Pixel coordinate grounding data:
··········
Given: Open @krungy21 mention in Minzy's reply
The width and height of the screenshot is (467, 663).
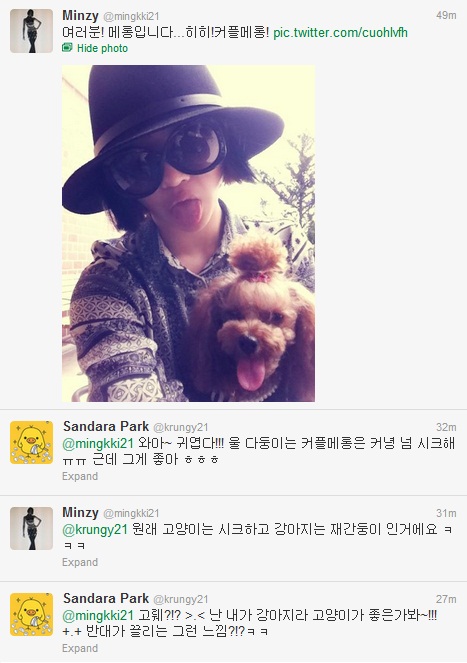Looking at the screenshot, I should tap(95, 529).
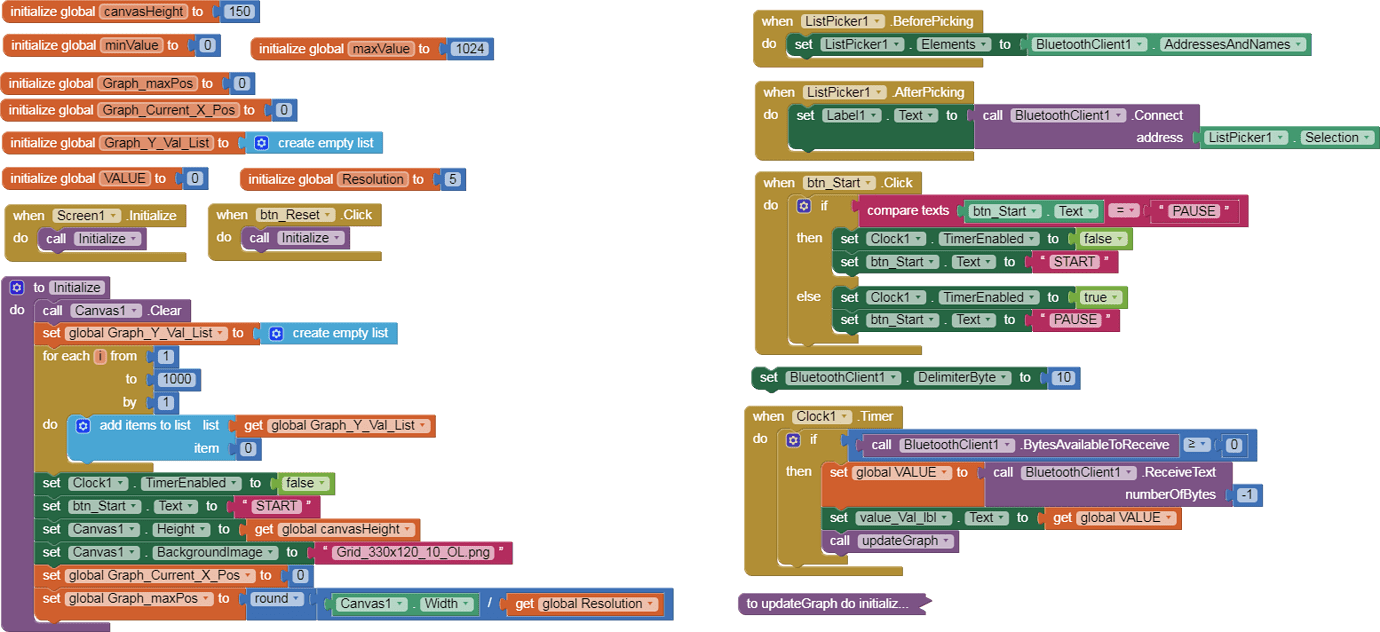Open the AddressesAndNames property dropdown

(1232, 44)
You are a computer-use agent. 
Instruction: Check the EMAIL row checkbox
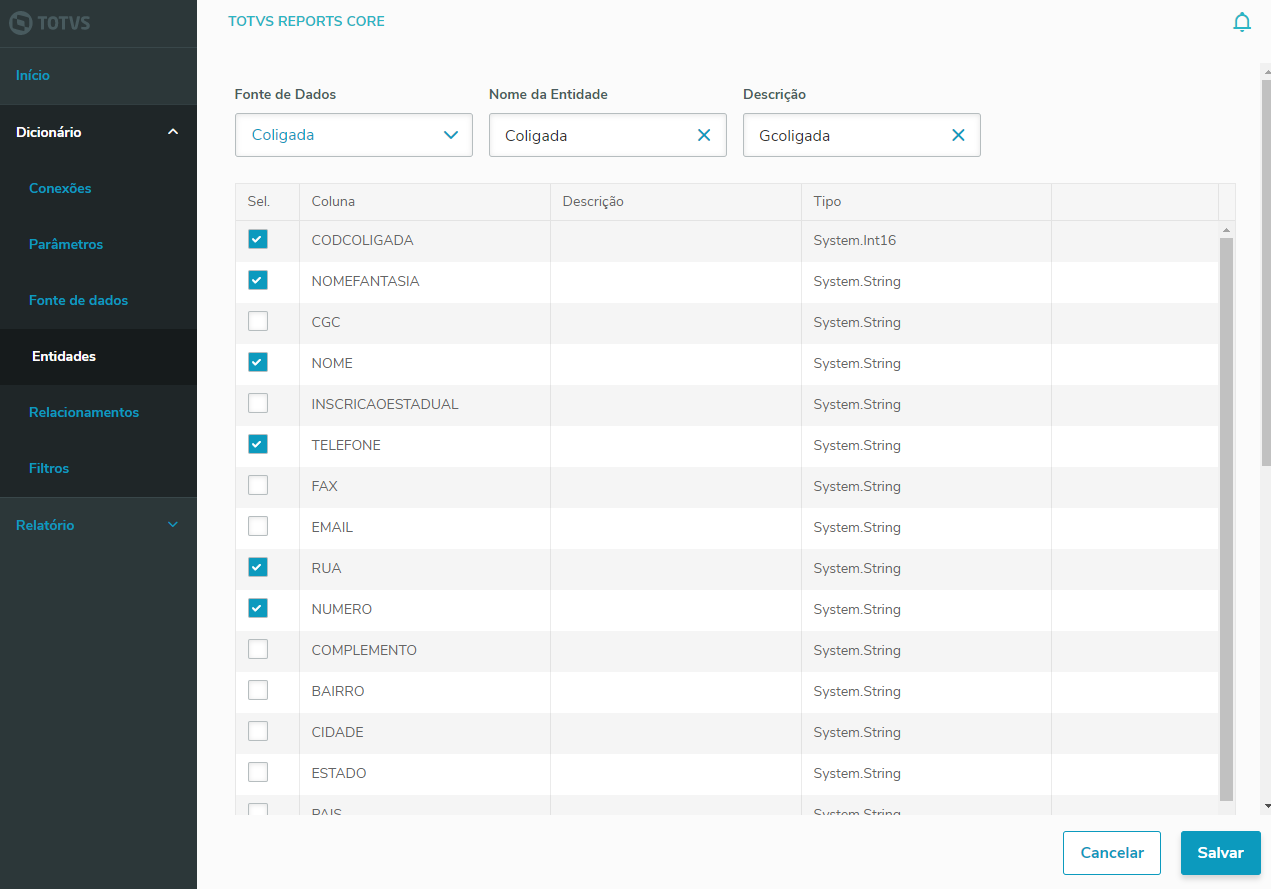(258, 527)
··········
Exercise requirements:
Write out again, exactly, each line from the one containing "The width and" through the last line of the entries, and omit every picture.

Response:
The width and height of the screenshot is (467, 663).
Looking at the screenshot, I should tap(95, 529).
Open the AddressesAndNames property dropdown

(1232, 44)
You are a computer-use agent. 
Instruction: Check the EMAIL row checkbox
(258, 527)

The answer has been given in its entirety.